H.B. 2154, H.B. 1547 and H.B. 1606, which would have amended the definition of telephone solicitation to include explicitly polling for a political candidate, are likely to re-appear in the 2009 legislative session. MRA will follow any post-session reports and platforms on this issue and will respond accordingly with the same success achieved during this legislative session.
Recorded Voice Polling
CT - S.B. 407, which would have prohibited the use of all automated dialing announcing devices and recorded voice polls, died with the adjournment of the legislature. MRA anticipates similar legislation in Connecticut in 2009 and stands ready to educate, inform and advocate on behalf of the research profession.
Congress – The House and Senate are expected to pass a supplemental “emergency” appropriations bill by early June, which would include $210 million in immediate funding for the 2010 Census. Because of technological problems with the hand-held computer system that was scheduled for use in non-response follow-up, the Census Bureau says it needs several hundred million more dollars to prepare and deploy a paper-and-pencil system. The Administration requested these funds but would have paid for them by cutting items from other programs. MRA continues to advocate for a properly-funded decennial Census, recently sending a letter to the Director of the Office of Management and Budget (OMB) requesting this supplemental funding.
Canada - Sen. Yoine Goldstein has introduced the Anti-Spam Act, which would create new form and content requirements for sending commercial electronic messages in Canada, as well as establish prohibitions on common spamming techniques.

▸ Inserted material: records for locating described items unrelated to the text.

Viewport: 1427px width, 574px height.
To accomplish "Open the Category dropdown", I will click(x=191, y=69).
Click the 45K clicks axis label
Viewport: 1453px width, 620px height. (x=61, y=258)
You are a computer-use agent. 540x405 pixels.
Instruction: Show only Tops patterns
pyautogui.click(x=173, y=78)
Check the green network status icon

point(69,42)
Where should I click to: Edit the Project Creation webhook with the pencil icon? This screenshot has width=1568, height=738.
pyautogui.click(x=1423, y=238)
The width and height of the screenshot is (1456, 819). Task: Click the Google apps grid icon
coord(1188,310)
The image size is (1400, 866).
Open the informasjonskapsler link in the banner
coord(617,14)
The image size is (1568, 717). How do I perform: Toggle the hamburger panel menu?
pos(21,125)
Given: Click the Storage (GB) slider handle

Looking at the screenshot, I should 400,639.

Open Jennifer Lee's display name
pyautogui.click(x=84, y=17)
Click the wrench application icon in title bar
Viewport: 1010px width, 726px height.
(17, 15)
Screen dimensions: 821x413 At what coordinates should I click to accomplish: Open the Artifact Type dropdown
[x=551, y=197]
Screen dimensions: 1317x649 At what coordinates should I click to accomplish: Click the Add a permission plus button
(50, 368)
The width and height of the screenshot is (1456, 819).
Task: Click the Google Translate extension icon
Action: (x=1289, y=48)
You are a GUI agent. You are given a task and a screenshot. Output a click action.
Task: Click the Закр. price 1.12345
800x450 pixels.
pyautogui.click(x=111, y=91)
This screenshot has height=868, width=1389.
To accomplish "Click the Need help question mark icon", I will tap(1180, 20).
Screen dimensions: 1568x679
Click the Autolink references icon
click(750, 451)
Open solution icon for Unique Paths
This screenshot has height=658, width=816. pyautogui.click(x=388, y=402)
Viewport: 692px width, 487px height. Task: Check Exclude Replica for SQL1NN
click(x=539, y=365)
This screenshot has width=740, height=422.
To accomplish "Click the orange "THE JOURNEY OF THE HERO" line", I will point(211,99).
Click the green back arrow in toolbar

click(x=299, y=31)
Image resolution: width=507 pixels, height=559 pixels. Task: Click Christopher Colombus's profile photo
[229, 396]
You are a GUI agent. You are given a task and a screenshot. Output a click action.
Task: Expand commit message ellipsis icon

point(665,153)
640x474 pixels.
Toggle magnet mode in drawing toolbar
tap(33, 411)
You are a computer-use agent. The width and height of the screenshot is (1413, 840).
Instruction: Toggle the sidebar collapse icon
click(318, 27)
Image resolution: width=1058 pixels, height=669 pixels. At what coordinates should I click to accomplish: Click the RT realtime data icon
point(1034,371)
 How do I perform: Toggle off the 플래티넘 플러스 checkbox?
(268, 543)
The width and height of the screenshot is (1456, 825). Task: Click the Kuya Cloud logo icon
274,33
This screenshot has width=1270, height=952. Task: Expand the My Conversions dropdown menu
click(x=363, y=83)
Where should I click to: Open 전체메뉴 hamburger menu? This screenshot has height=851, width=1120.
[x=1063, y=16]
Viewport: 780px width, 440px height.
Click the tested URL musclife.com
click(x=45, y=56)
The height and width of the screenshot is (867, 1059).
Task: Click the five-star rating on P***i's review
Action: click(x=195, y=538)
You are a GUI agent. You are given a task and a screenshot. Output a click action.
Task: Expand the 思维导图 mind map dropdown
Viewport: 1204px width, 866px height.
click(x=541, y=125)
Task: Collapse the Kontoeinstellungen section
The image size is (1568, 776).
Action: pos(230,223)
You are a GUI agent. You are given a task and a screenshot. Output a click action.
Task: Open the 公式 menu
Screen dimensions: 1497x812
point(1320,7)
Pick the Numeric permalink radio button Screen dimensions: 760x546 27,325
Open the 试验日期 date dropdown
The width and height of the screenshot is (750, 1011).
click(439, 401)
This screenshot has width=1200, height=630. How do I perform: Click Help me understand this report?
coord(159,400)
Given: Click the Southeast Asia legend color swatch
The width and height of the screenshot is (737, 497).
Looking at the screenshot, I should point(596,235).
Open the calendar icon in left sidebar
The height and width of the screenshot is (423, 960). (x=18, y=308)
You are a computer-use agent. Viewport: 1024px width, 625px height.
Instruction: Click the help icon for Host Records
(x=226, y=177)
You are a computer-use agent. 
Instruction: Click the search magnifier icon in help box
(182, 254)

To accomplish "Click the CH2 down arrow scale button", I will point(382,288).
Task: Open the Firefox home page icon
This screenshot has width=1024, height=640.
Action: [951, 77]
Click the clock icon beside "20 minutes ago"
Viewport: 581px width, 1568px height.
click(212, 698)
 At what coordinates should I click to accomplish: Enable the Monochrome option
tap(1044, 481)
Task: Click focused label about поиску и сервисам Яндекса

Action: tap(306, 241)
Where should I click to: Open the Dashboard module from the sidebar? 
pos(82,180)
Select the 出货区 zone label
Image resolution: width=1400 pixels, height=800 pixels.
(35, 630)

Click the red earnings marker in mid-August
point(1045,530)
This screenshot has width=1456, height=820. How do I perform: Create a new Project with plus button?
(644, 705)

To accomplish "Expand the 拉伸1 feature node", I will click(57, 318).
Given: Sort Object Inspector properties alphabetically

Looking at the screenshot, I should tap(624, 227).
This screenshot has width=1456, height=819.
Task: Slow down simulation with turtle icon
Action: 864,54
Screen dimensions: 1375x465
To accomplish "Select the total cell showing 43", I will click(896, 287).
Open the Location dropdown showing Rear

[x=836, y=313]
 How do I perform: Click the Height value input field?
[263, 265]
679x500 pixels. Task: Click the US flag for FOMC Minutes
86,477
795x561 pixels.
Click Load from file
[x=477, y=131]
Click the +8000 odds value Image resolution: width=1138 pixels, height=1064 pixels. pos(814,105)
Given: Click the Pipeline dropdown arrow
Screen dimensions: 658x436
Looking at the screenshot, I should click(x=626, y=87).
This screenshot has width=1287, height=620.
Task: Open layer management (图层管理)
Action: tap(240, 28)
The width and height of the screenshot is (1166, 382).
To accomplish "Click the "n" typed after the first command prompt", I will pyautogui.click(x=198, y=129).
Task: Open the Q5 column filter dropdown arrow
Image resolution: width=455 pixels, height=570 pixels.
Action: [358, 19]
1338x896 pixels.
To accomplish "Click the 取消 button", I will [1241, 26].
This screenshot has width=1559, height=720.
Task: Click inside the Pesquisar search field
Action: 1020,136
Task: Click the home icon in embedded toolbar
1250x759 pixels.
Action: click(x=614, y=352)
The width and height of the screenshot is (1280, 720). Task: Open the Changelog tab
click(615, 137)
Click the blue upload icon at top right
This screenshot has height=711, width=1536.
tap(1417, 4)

The content requirements include the need to identify clearly the sender of the message, provide accurate “header” information, avoid misleading subject lines and include information on how recipients can contact the sender directly. Commercial email senders must also establish a functional unsubscribe facility that enables recipients easily to opt-out of future messages.
The Act also would establish a broad prohibition against “the sending of a commercial electronic message unless the recipient has consented to receive the message.” This opt-in provision contains several key exemptions, including for political parties, charities, not-for-profit businesses, survey and opinion research companies, educational institutions and any business with a prior business relationship. All such entities can presume they have the necessary consent unless recipients expressly “opt-out.” The Anti-Spam Act also would add tough civil and criminal penalties and incentives for ISPs to cut off spamming activity. The ASA has reached second reading in the Senate and awaits committee hearings.